Ochoa's foundation is well-known for helping poor children by providing health care and education. It has grown through the years to include special programs for children with cancer and at-risk kids who need better guidance.
So, obviously, Ochoa has many more interests besides golf. In fact, she has so many that she said she will be retired from competitive golf long before she reaches Sorenstam's age (37).
"I want to come back to Mexico and work on my foundation," Ochoa said. "I want to do other things."
For now though, fans can sit back and enjoy the wiry 115-pounder with the peculiar swing that comes with hitch at the top and an odd turn of the head. How that swing stands up next to Sorenstam's mechanical precision under U.S. Women's Open pressure at a tight, demanding course such as Interlachen could be the best story line of the week.
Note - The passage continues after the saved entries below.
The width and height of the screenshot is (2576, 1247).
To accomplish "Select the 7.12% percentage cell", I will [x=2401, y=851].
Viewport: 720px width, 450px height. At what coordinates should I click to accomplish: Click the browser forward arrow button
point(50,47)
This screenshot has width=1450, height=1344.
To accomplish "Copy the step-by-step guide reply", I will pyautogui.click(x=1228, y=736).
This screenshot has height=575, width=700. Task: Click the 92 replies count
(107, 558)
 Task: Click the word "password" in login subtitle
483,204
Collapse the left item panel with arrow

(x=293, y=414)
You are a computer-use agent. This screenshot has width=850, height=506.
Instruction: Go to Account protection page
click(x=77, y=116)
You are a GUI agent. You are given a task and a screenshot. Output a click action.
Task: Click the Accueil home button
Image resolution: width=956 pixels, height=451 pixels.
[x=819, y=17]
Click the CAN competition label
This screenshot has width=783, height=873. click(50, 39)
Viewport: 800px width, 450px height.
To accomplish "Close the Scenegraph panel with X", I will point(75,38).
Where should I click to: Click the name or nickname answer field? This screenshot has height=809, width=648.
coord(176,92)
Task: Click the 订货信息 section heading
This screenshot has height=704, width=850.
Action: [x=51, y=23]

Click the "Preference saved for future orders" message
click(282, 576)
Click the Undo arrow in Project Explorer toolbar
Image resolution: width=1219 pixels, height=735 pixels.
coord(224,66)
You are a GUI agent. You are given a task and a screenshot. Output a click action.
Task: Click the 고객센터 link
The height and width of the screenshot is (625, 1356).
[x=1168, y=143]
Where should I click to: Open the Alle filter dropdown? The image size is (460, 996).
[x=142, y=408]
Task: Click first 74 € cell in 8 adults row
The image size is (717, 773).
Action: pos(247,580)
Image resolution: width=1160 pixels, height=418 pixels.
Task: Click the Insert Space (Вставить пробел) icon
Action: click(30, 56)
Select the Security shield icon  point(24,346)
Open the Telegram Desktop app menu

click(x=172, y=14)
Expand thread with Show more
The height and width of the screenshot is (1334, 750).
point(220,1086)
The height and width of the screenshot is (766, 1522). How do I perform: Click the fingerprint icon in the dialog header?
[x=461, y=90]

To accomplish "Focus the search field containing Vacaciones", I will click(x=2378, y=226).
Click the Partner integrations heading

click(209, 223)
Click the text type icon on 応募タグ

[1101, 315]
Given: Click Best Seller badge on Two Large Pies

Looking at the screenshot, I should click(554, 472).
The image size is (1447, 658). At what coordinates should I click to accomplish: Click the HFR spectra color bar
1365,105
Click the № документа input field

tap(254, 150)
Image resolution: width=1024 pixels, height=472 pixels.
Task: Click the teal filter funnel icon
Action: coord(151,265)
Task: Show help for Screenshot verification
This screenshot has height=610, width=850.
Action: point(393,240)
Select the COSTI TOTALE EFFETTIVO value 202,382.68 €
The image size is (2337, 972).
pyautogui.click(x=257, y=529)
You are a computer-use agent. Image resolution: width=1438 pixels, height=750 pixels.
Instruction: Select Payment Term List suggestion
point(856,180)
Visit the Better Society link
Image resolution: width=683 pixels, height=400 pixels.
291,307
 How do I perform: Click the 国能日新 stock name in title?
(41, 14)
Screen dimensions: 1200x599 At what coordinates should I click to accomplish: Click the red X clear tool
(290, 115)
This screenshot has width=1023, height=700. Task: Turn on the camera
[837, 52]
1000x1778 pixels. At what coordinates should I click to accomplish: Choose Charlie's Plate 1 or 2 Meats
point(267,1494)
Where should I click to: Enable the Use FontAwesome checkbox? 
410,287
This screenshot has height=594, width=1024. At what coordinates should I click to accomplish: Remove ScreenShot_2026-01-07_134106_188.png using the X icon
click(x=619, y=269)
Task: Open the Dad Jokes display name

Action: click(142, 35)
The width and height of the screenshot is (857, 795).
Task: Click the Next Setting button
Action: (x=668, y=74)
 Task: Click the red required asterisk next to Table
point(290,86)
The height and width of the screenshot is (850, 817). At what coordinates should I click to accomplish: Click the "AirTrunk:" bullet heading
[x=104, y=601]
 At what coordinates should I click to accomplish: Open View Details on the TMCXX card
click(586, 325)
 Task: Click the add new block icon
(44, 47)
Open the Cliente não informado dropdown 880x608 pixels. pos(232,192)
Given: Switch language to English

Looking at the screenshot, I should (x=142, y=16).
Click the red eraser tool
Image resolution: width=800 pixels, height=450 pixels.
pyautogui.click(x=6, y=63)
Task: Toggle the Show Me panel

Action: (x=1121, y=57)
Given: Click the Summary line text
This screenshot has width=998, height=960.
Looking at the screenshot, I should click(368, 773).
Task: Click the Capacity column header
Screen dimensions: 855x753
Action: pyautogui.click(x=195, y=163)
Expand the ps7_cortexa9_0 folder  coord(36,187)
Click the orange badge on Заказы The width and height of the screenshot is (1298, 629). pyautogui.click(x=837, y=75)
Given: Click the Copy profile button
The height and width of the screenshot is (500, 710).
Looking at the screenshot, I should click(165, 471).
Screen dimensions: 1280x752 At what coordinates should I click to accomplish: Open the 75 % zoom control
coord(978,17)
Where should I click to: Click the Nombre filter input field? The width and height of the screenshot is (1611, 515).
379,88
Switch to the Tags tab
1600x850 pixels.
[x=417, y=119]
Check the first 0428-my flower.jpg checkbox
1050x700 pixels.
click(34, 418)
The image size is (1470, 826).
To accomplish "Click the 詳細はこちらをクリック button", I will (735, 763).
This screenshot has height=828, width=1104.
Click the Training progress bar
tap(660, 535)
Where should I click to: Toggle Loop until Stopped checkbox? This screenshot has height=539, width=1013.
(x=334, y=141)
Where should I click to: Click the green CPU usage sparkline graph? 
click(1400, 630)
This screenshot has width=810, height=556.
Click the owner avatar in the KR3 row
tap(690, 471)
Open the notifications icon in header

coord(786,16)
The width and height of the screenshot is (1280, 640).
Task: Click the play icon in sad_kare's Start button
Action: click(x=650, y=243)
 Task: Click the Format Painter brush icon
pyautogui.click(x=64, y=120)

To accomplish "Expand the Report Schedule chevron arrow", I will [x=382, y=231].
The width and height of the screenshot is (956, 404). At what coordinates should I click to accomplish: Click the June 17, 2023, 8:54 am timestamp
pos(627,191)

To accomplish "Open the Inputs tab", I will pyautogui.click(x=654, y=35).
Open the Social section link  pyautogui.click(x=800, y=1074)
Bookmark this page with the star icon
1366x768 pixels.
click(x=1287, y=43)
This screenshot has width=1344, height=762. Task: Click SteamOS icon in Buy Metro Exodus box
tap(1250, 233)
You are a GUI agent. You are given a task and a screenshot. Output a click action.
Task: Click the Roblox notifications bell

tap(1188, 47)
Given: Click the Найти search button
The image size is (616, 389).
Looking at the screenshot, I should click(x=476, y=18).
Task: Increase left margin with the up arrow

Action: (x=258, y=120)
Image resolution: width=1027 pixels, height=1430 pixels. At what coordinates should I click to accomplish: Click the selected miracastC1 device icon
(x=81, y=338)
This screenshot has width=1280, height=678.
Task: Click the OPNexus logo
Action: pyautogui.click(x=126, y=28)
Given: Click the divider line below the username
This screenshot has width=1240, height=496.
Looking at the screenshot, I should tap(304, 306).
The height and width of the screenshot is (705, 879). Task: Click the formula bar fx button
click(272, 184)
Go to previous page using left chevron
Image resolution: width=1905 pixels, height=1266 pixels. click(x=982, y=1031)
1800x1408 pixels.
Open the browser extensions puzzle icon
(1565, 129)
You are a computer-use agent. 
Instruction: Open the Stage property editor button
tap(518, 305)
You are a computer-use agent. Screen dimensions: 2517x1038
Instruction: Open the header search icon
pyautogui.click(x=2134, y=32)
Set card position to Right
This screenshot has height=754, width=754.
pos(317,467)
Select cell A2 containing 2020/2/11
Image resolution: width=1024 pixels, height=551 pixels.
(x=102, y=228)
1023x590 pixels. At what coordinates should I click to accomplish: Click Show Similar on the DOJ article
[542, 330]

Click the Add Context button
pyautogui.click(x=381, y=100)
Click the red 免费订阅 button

"They are two totally different players," said former LPGA Tour player and current television golf analyst Dottie Pepper. "I think Annika is much more calculating, more of a 'Point A to Point B' player, who never really seems to make a big number. Lorena always kind of keeps you on the edge of your seat because there's that potential there. ... There's a little sort of Phil Mickelson, Arnold Palmer flair there with Lorena."
Her confidence is on the rise
Ochoa's swing has abandoned her before coming down the stretch in the U.S. Women's Open. A hooked tee shot while trailing by one on the 72nd hole in 2005 led to a quadruple bogey. Another hook last year on the 71st hole led to a bogey and a two-shot loss to Cristie Kerr.
Ochoa claims she and Alarcon have refined her swing to make it more dependable under pressure. That, she said, was a key to winning back-to-back majors after going 0-for-23 in her previous attempts.
Not everyone credits the mechanics of Ochoa's swing to her dominance this season.
"Last year, she was one of those players who hadn't won a major," said Laura Davies, a four-time major winner. "Then she won a major and her confidence took off. Golf is all about confidence."
Ochoa's confidence is so high that some of her peers mention her name the way some PGA Tour players have mentioned a certain fellow who has spent many a Sunday pumping fists and kissing trophies.
"She's like Tiger is for the men," said Se Ri Pak, a five-time major winner. "It's going to be hard for any of us to catch up with her on a consistent basis."
Obviously, Woods and the PGA Tour are still far ahead of the LPGA Tour in popularity. But Ochoa was asked if her popularity could match Tiger's if she continued to win and dominate at her current pace.
"That's a good question," she said. "I'm doing anything I can do to make that happen. Tiger is Tiger, and he's from the United States. But I'm doing OK in my country, too."